Important! Follow these instructions very carefully. Kerberos is extremely fussy, and the configuration in Openstack is rather convoluted.

Pre-requisites

If you don’t already have a Kerberos server, you can install one by following https://help.ubuntu.com/community/Kerberos

The Kerberos server needs a service principal for Apache so that Apache can connect. You need to generate a keytab for Apache, and to do that you need to know the hostname for the container/VM where you are running devstack and Apache. Assuming it’s simply called ‘devstackhost':

$ kadmin -p <your admin principal>
kadmin: addprinc -randkey HTTP/devstackhost
kadmin: ktadd -k keytab.devstackhost HTTP/devstackhost

This will write a file called keytab.devstackhost, you need to copy it to your devstack host under /etc/apache2/auth/

You can test that this works with:

$ kinit -k -t /etc/apache2/auth/keytab.devstackhost HTTP/devstackhost

You may need to install the krb5-user package to get kinit.
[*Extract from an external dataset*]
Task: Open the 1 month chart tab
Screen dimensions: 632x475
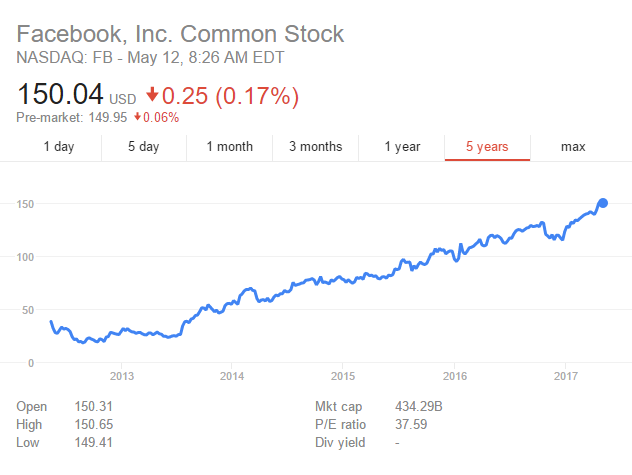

If there is no problem then the command prompt just reappears with no error. If it fails then check that you got the keytab filename right and that the principal name is correct. You can also try using kinit with a known user to see if the underlying Kerberos install is right (the realm and the key server must have been configured correctly, installing any kerberos package usually prompts to set these up).

Finally, the keytab file must be owned by www-data and read/write only by that user:

$ sudo chown www-data /etc/apache2/auth/keytab.devstackhost
$ sudo chmod 0600 /etc/apache2/auth/keytab.devstackhost

Apache Configuration

Install the Apache Kerberos module:

$ sudo apt-get install libapache2-mod-auth-kerb

Edit the /etc/apache2/sites-enabled/keystone.conf file. You need to make sure the mod_auth_kerb module is installed, and add extra Kerberos config.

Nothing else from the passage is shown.